Die skurrilsten Friedhofsregeln der Schweiz

An Kuriosität nicht zu überbieten.

Nicht einmal auf dem Friedhof bleibt man in der Schweiz von Regeln und Hinweisen verschont.

Das Friedhofs-Forum

Die Stadt Zürich verfügt über ein Friedhofs-Forum, bei dem sämtliche Themen über den Tod behandelt werden. Dabei gibt es Diskussionen wie zum Beispiel: “Die Letzten Minuten. Wenn ein Mensch stirbt”

Die ewige Ruhe hält nur 30 Jahre an

Auf dem Hönggerberg und in Leimbach (ZH) gibt es die Möglichkeit die Asche eines Verstorbenen in einem Wald beizusetzen.
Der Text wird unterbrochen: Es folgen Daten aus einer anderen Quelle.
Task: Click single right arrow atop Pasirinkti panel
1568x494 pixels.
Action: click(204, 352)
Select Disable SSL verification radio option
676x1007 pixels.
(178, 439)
Dabei gilt zu vermerken, dass man einen eigenen Baum nach Wahl für einen Zeitraum von 30 Jahren mieten muss.

Wer bezahlt denn die Beerdigung?

Grundsätzlich wird die Beisetzung aus den Kirchensteuern bezahlt. Allerdings gilt zu beachten, dass nur die Orgelmusik der Kirche im Service der Begleitmusik inbegriffen ist. Alle anderen Wünsche bezüglich der Begleitmusik gehen zu Lasten der Familie des Verstorbenen.

Gratis Taxifahrt

Es ist wichtig zu wissen, dass Angehörige eines Verstorbenen eine gratis Taxi-Fahrt zum Friedhof zu Gute haben.

Beerdigung in der Nähe eines Idols

Die Beerdigung auf dem Friedhof in der Nähe einer Berühmtheit ist möglich, allerdings erhöht das die Miete des zu beziehenden Grabmals. Berechnet werden diese Kosten nach Quadratmeter, welche pro Jahr zwischen 20 und 50 Franken liegen.

Wichtiger Hinweis des Bestattungsinstitut

“Wenn Sie es wünschen, nimmt Ihnen jedes Bestattungsinstitut viele der anstehenden Aufgaben ab. Vergessen Sie aber nicht, dass Sie diese Dienstleistungen bezahlen müssen.”